* Exercise objective *
Starting at the beginning of the data and ending at the line containing "click(x=1061, y=100)", can you write those lines out again, requests included, with each coordinate in the answers multiplied by 1.15 and rounded to a whole number (halves round up)? Keep every other number unchanged, leave the pictures out, and give only those lines.

* Data provided *
--- begin ---

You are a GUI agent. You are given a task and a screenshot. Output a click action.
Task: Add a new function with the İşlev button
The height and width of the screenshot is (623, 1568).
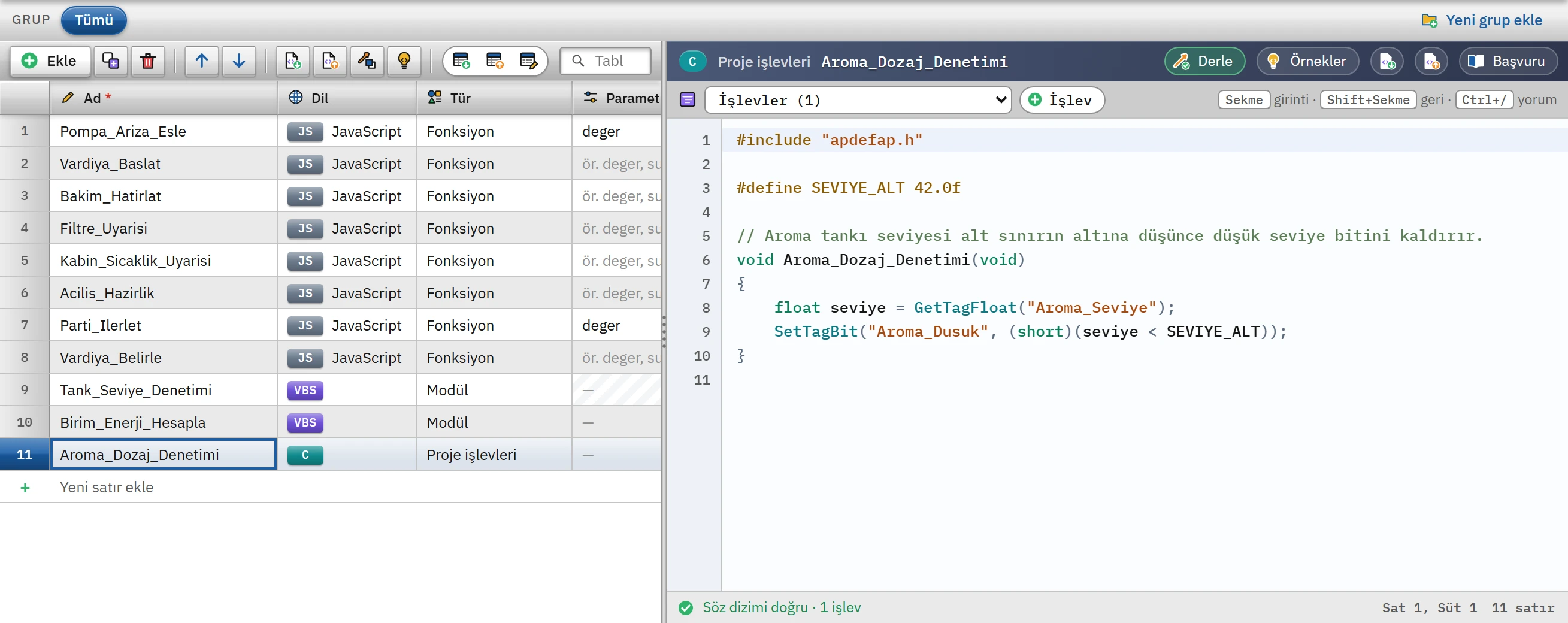click(x=1061, y=100)
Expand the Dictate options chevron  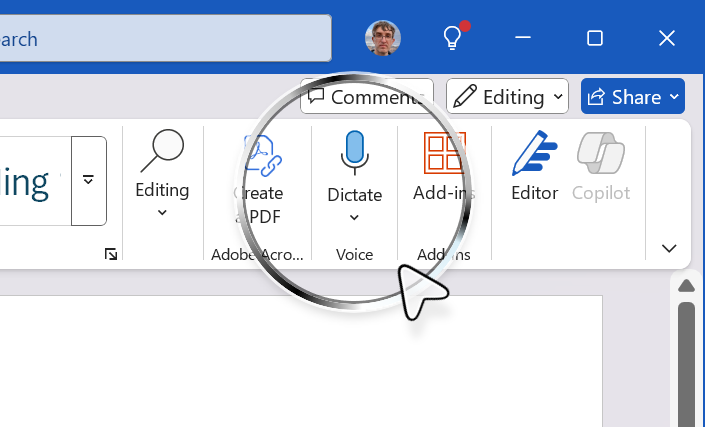[x=354, y=217]
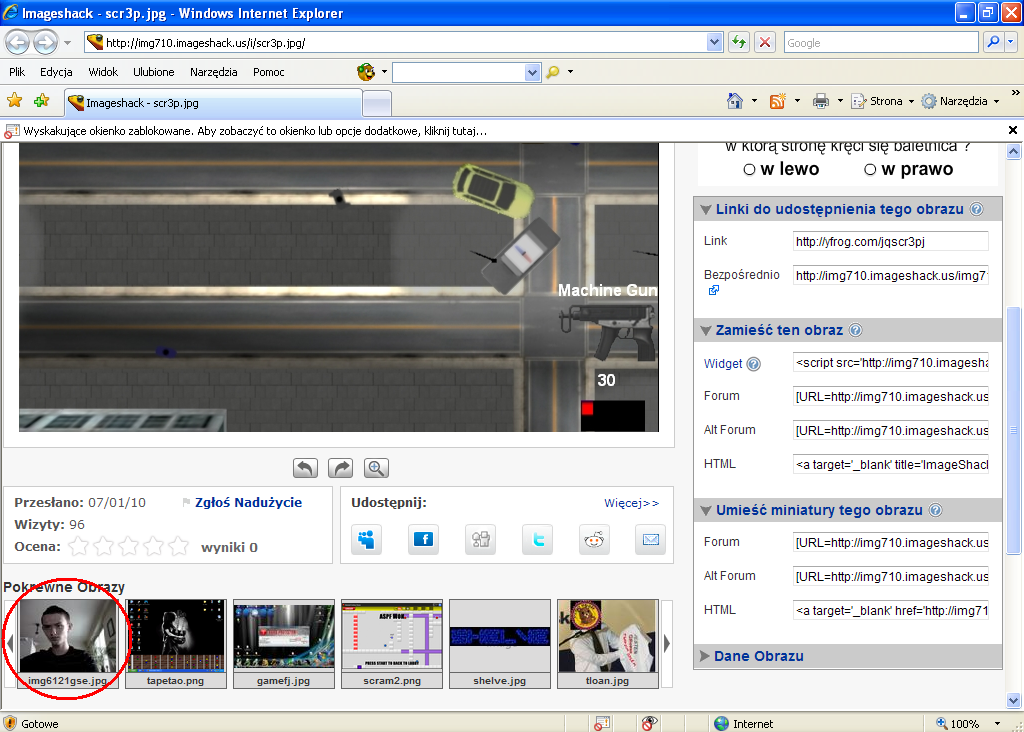Open the Narzędzia menu in menu bar

click(213, 72)
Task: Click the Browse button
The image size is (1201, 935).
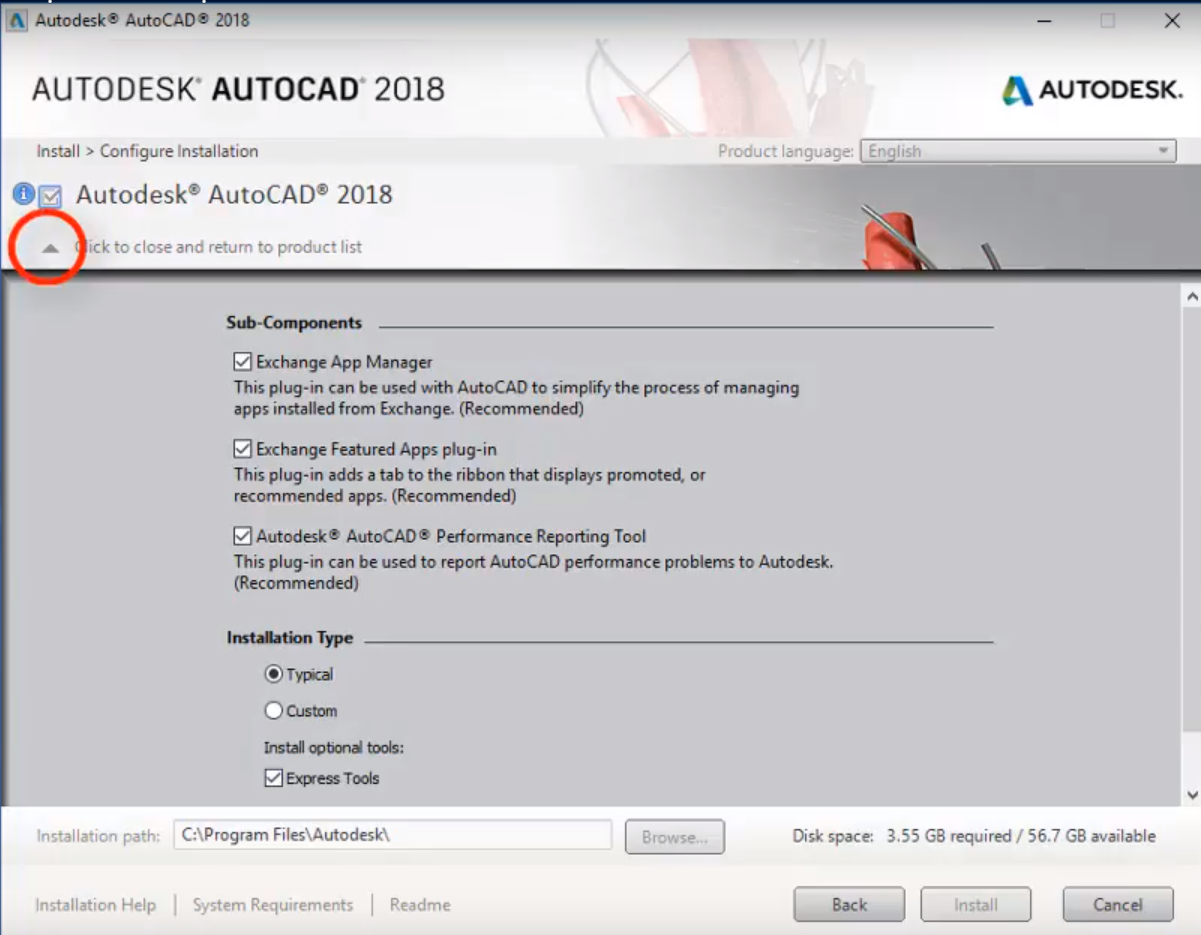Action: (x=674, y=836)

--- end ---

* Response *
You are a GUI agent. You are given a task and a screenshot. Output a click action.
Task: Add a new function with the İşlev button
The height and width of the screenshot is (623, 1568).
click(x=1220, y=115)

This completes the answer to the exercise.